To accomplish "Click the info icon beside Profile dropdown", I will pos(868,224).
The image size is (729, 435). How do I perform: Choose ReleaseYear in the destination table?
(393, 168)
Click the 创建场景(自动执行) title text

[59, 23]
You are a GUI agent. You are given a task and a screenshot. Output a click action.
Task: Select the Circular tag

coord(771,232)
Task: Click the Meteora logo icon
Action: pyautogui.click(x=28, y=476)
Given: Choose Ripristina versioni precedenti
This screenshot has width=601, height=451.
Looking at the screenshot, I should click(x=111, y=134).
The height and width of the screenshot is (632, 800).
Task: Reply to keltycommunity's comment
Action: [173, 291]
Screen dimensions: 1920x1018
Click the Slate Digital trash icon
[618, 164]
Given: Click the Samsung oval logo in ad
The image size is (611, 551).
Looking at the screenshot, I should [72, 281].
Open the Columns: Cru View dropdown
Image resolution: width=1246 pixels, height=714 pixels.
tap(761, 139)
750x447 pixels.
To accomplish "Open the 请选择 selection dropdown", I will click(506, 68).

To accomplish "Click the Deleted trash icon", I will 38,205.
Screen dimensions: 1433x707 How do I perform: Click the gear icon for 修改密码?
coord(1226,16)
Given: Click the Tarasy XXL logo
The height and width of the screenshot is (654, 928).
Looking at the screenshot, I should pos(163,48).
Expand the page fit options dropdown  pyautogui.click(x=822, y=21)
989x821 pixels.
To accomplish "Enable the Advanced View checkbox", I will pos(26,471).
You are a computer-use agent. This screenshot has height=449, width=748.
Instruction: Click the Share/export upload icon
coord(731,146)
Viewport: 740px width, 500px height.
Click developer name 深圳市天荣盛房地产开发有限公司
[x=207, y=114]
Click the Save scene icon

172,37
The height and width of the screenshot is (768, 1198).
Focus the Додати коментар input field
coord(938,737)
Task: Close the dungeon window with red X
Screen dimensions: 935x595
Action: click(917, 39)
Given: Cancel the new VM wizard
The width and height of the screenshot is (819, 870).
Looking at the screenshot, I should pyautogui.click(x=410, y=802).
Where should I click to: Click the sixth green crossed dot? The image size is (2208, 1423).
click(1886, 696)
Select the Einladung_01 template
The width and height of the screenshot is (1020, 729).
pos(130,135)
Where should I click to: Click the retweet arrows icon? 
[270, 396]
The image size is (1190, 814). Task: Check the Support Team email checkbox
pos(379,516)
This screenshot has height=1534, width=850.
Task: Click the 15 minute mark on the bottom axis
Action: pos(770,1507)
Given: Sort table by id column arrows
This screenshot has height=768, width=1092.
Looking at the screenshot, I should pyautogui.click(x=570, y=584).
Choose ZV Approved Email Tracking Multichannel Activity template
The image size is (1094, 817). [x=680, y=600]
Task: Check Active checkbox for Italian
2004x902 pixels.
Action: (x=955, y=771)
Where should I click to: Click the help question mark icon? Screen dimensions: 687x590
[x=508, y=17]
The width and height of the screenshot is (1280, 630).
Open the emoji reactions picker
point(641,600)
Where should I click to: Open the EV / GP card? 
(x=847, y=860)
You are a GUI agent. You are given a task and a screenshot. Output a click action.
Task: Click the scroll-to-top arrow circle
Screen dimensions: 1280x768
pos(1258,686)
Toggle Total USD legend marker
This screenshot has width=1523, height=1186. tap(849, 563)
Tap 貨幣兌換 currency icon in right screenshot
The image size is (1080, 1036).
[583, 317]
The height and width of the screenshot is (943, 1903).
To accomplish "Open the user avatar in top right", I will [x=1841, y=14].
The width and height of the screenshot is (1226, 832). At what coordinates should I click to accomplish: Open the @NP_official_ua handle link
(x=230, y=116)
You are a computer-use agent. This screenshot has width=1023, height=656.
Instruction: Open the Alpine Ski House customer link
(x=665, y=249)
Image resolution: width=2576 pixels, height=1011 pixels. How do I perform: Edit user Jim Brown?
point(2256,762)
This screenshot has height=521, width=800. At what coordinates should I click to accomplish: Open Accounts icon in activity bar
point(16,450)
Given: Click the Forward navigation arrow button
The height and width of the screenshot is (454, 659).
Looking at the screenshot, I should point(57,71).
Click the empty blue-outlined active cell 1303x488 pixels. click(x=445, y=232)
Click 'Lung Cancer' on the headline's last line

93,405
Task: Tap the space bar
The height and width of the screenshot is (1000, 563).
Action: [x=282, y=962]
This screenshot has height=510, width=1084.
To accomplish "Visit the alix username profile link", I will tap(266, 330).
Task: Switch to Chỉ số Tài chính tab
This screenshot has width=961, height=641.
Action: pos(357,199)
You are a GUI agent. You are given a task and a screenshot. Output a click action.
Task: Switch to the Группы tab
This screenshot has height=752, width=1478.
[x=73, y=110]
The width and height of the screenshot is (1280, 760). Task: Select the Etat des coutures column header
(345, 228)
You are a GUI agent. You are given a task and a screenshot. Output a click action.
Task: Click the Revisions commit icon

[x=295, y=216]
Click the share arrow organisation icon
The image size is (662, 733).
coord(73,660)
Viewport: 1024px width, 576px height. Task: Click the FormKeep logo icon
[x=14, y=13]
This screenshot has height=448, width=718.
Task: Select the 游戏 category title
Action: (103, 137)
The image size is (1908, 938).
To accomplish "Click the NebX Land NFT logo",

THE PROBLEM
The entries above are to be restated word for word.

FINAL ANSWER
To accomplish "Click the info icon beside Profile dropdown", I will pos(868,224).
The image size is (729, 435). How do I perform: Choose ReleaseYear in the destination table?
(393, 168)
Click the 创建场景(自动执行) title text

[59, 23]
You are a GUI agent. You are given a task and a screenshot. Output a click action.
Task: Select the Circular tag

coord(771,232)
Task: Click the Meteora logo icon
Action: pyautogui.click(x=28, y=476)
Given: Choose Ripristina versioni precedenti
This screenshot has width=601, height=451.
Looking at the screenshot, I should click(x=111, y=134).
The height and width of the screenshot is (632, 800).
Task: Reply to keltycommunity's comment
Action: [173, 291]
Screen dimensions: 1920x1018
Click the Slate Digital trash icon
[618, 164]
Given: Click the Samsung oval logo in ad
The image size is (611, 551).
Looking at the screenshot, I should [72, 281].
Open the Columns: Cru View dropdown
Image resolution: width=1246 pixels, height=714 pixels.
tap(761, 139)
750x447 pixels.
To accomplish "Open the 请选择 selection dropdown", I will click(506, 68).

To accomplish "Click the Deleted trash icon", I will 38,205.
Screen dimensions: 1433x707 How do I perform: Click the gear icon for 修改密码?
coord(1226,16)
Given: Click the Tarasy XXL logo
The height and width of the screenshot is (654, 928).
Looking at the screenshot, I should pos(163,48).
Expand the page fit options dropdown  pyautogui.click(x=822, y=21)
989x821 pixels.
To accomplish "Enable the Advanced View checkbox", I will pos(26,471).
You are a computer-use agent. This screenshot has height=449, width=748.
Instruction: Click the Share/export upload icon
coord(731,146)
Viewport: 740px width, 500px height.
Click developer name 深圳市天荣盛房地产开发有限公司
[x=207, y=114]
Click the Save scene icon

172,37
The height and width of the screenshot is (768, 1198).
Focus the Додати коментар input field
coord(938,737)
Task: Close the dungeon window with red X
Screen dimensions: 935x595
Action: click(917, 39)
Given: Cancel the new VM wizard
The width and height of the screenshot is (819, 870).
Looking at the screenshot, I should pyautogui.click(x=410, y=802).
Where should I click to: Click the sixth green crossed dot? The image size is (2208, 1423).
click(1886, 696)
Select the Einladung_01 template
The width and height of the screenshot is (1020, 729).
pos(130,135)
Where should I click to: Click the retweet arrows icon? 
[270, 396]
The image size is (1190, 814). Task: Check the Support Team email checkbox
pos(379,516)
This screenshot has height=1534, width=850.
Task: Click the 15 minute mark on the bottom axis
Action: pos(770,1507)
Given: Sort table by id column arrows
This screenshot has height=768, width=1092.
Looking at the screenshot, I should pyautogui.click(x=570, y=584).
Choose ZV Approved Email Tracking Multichannel Activity template
The image size is (1094, 817). [x=680, y=600]
Task: Check Active checkbox for Italian
2004x902 pixels.
Action: (x=955, y=771)
Where should I click to: Click the help question mark icon? Screen dimensions: 687x590
[x=508, y=17]
The width and height of the screenshot is (1280, 630).
Open the emoji reactions picker
point(641,600)
Where should I click to: Open the EV / GP card? 
(x=847, y=860)
You are a GUI agent. You are given a task and a screenshot. Output a click action.
Task: Click the scroll-to-top arrow circle
Screen dimensions: 1280x768
pos(1258,686)
Toggle Total USD legend marker
This screenshot has width=1523, height=1186. tap(849, 563)
Tap 貨幣兌換 currency icon in right screenshot
The image size is (1080, 1036).
[583, 317]
The height and width of the screenshot is (943, 1903).
To accomplish "Open the user avatar in top right", I will [x=1841, y=14].
The width and height of the screenshot is (1226, 832). At what coordinates should I click to accomplish: Open the @NP_official_ua handle link
(x=230, y=116)
You are a computer-use agent. This screenshot has width=1023, height=656.
Instruction: Open the Alpine Ski House customer link
(x=665, y=249)
Image resolution: width=2576 pixels, height=1011 pixels. How do I perform: Edit user Jim Brown?
point(2256,762)
This screenshot has height=521, width=800. At what coordinates should I click to accomplish: Open Accounts icon in activity bar
point(16,450)
Given: Click the Forward navigation arrow button
The height and width of the screenshot is (454, 659).
Looking at the screenshot, I should point(57,71).
Click the empty blue-outlined active cell 1303x488 pixels. click(x=445, y=232)
Click 'Lung Cancer' on the headline's last line

93,405
Task: Tap the space bar
The height and width of the screenshot is (1000, 563).
Action: [x=282, y=962]
This screenshot has height=510, width=1084.
To accomplish "Visit the alix username profile link", I will tap(266, 330).
Task: Switch to Chỉ số Tài chính tab
This screenshot has width=961, height=641.
Action: pos(357,199)
You are a GUI agent. You are given a task and a screenshot. Output a click action.
Task: Switch to the Группы tab
This screenshot has height=752, width=1478.
[x=73, y=110]
The width and height of the screenshot is (1280, 760). Task: Select the Etat des coutures column header
(345, 228)
You are a GUI agent. You are given a task and a screenshot. Output a click action.
Task: Click the Revisions commit icon

[x=295, y=216]
Click the share arrow organisation icon
The image size is (662, 733).
coord(73,660)
Viewport: 1024px width, 576px height. Task: Click the FormKeep logo icon
[x=14, y=13]
This screenshot has height=448, width=718.
Task: Select the 游戏 category title
Action: (103, 137)
The image size is (1908, 938).
To accomplish "Click the NebX Land NFT logo",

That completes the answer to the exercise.